(Task directions):
Retype the line where "At what coordinates should I click to accomplish: Enable" appears and each line that follows it down to the last line of the records below. Leave the pictures out.

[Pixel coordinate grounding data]
──────────

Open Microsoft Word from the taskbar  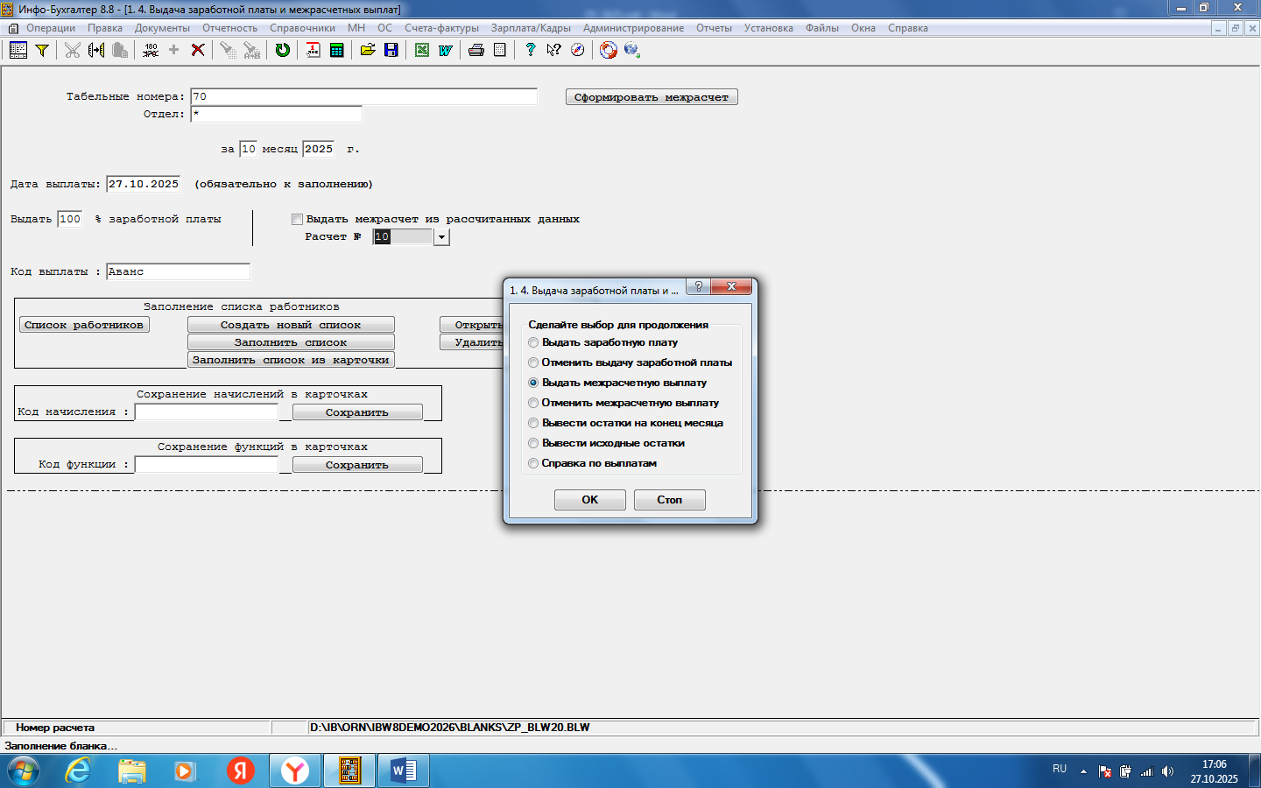(403, 770)
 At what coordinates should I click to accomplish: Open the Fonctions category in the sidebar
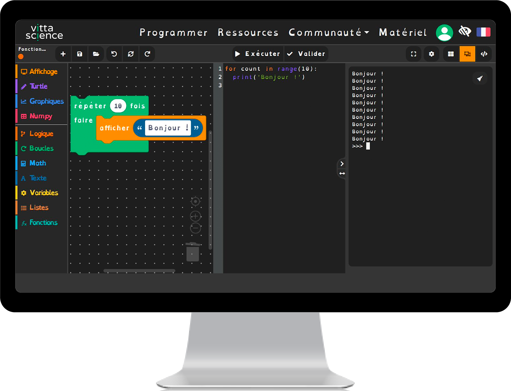coord(43,223)
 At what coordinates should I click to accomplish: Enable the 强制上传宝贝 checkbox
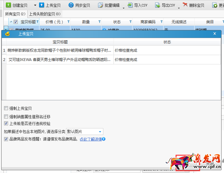[x=6, y=109]

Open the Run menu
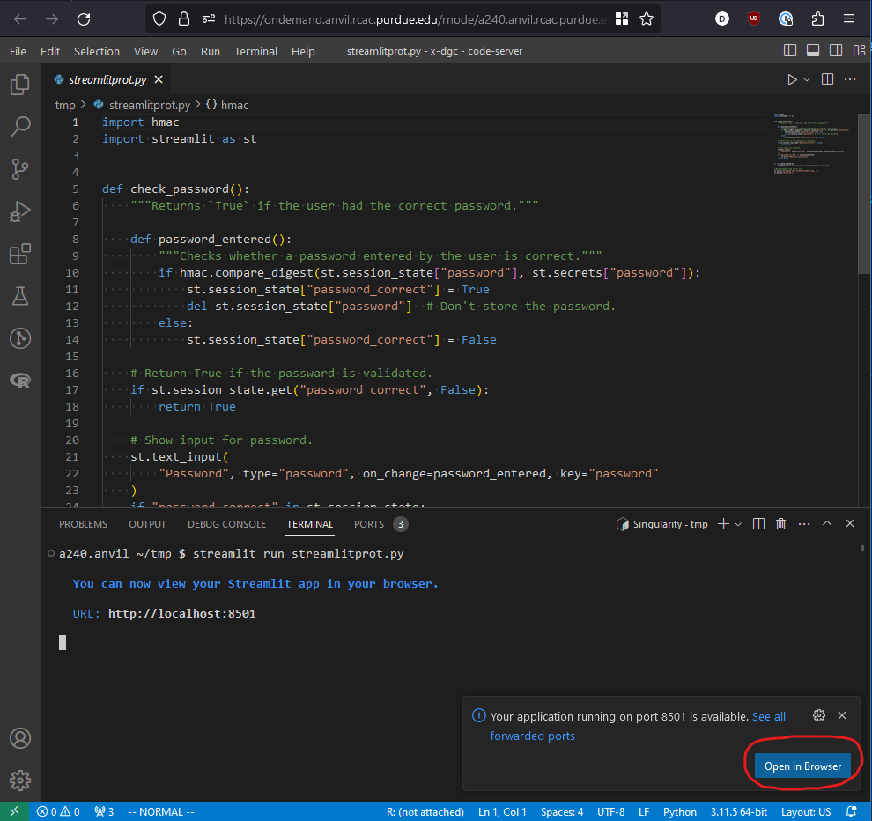[x=210, y=51]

──────────

(Response to the task):
 At what coordinates should I click to accomplish: Enable the 强制上传宝贝 checkbox
[x=6, y=109]

Open the Run menu
[x=210, y=51]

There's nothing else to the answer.